EVENT GROUP COMPLEX, NELLIS AIR FORCE BASE, NEVADA

“A what?” The young computer specialist asked as he listened to their new boss's plan. The other specialists were just as confused.

“When we studied the plans for the German doorway and the more recent apparatus from Madam Mendelsohn, we discovered their earlier mistakes that cost them a few innocent lives in the process. It seems it happened a few times when the doorway was brought online too fast. The surge, or burp, as Madam Mendelsohn called it, is a backwash of energy that rebounds in the opposite direction of the doorway's intended path when the system's lasers are started too quickly. The light refuses to bend until the doorway is at full revolutions. Until that speed is achieved the light has no place to go except to bounce off the incomplete doorway path.”

“I don't follow,” the young man said as he knew he was listening to another computer boss that was light-years ahead of all of them.

“The power of the dimensional shift will bounce back into the room.” Confusion still reigned on most of their faces. “You know, where the bad guys are currently standing.”

It dawned on most at the same time and they realized the Russians were not the only people in the line of fire.

“By the time the burp backfires into the room those people will think the gates of hell have opened up. Madam Mendelsohn claims it's an enclosed hurricane that sucks everything and everyone into the vortex before anyone knows what's happening. The RPMs on the machine are at max power and they have a one-way ticket—target, Antarctica—and hopefully a helping hand in Colonel Collins and his team. I hope they're ready for this.”

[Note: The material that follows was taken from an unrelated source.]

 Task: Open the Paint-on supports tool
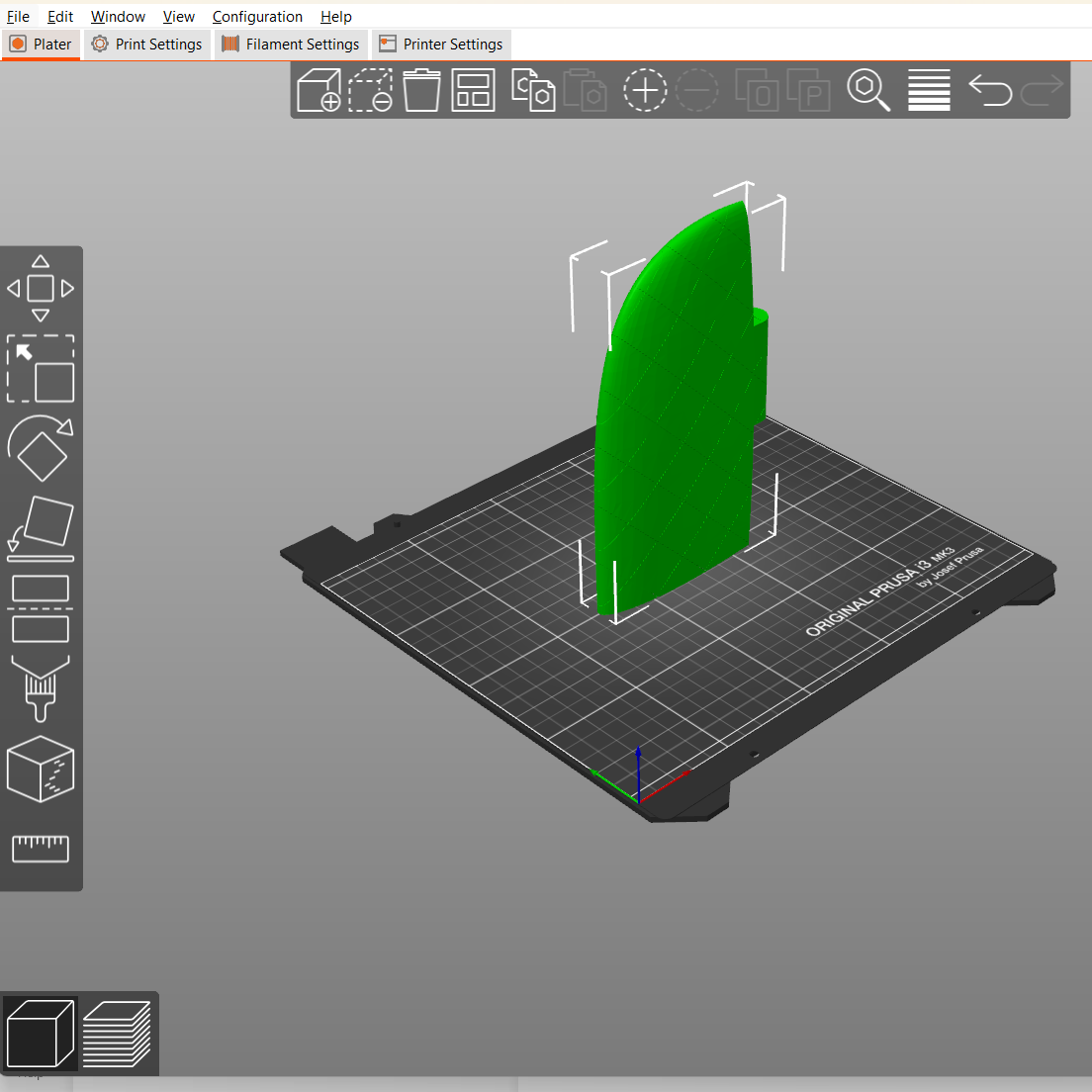pos(41,689)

The faces staring back at him were worried and Morales knew why.

“It's the only way we can protect the bulk of the Event Group staff and the doorway. We have to disable those explosives and removing the only way to detonate them is the only way we can achieve that. We just have to hope Mr. Ryan knows what's happening. So, let's remotely get this thing started before that Russian asshole decides to kill everyone there.”

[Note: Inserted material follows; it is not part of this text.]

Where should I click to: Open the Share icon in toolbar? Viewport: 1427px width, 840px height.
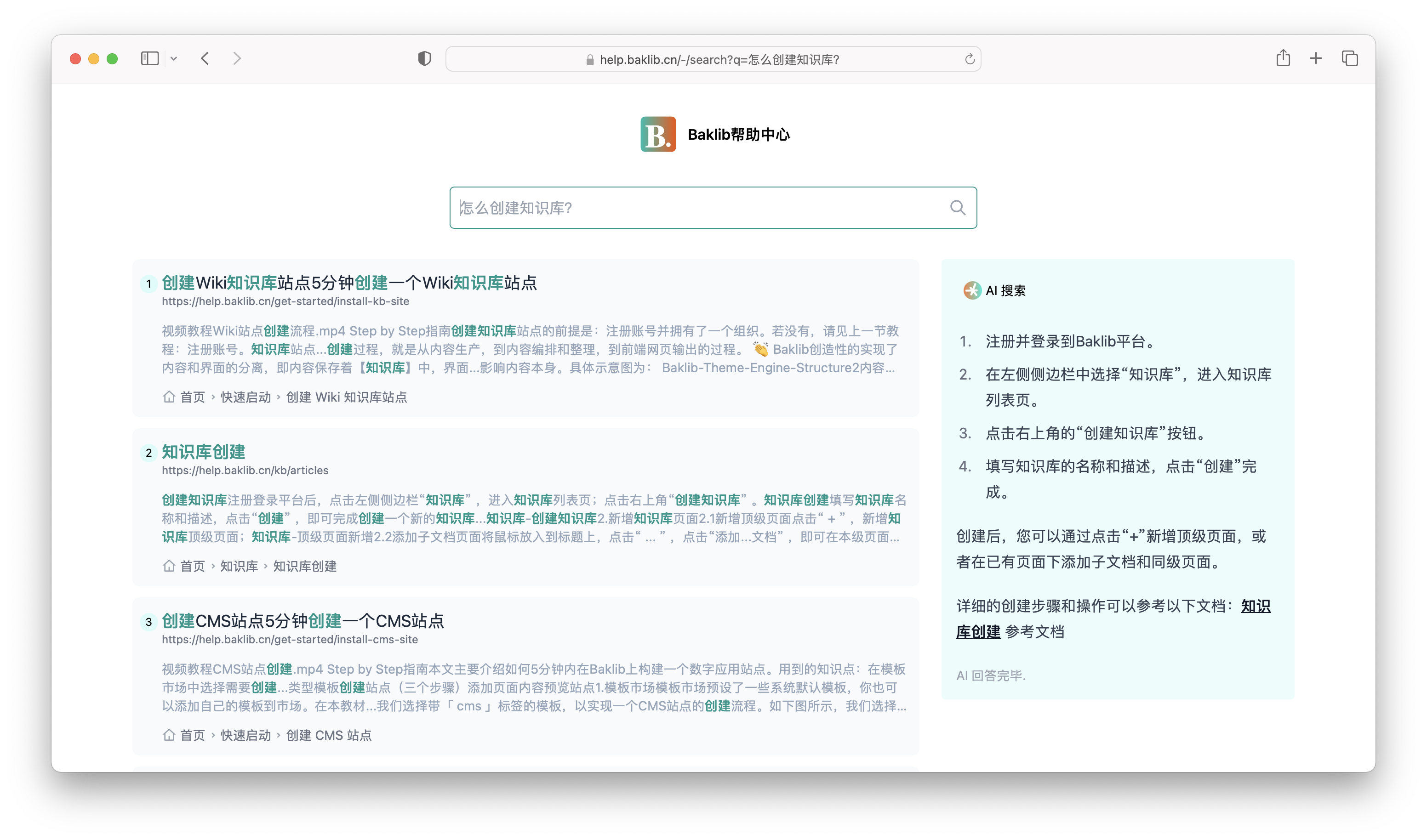tap(1283, 58)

The computer center came alive with frightened but determined activity.

BROOKLYN NAVY YARD

“Okay, you can shut it down now, Joshua,” Doshnikov said as his hair was beginning to be tossed by the increasing revolutions.

Joshua Jodle stepped from behind the technicians' safety glass, shrugged his shoulders, and hurried over to the spot where the artificial wind was starting to move Doshnikov's heavy coat.

“I said you can shut the doorway down now. We must prepare for your journey.”

“I didn't start the cycle. I assumed it was on a timer and after she cooled down it would automatically reboot. As you can see it's just the centrifuge turning, no lasers.” He now had to shout to be heard and that made the young stockbroker concerned as he turned and looked at the spinning doorway. That was when he looked up and saw that little balding man with the eye patch. He could swear the man was moving his lips as he was saying something. It looked like—

“Good-bye.”

Jodle turned and saw that Doshnikov felt the same thing they were all feeling—the electrical charge coursing through their bodies had increased five-fold in seconds. Jodle found he couldn't move his lips or voice his warning.

Ryan reached out and grabbed a hold of Sarah's belt. She did the same with Anya. Will and Virginia huddled together, following suit. The room was erupting as the fifteen Russian guards quit paying attention to their charges and their strange behavior. Doshnikov's heavy coat was almost ripped from his frame as the revolutions increased.

Before anyone realized it, the large monitor sprang to life and the face of Xavier Morales filled the screen. The overhead speaker blared to life and that was the only thing everyone in the laboratory heard as Morales spoke.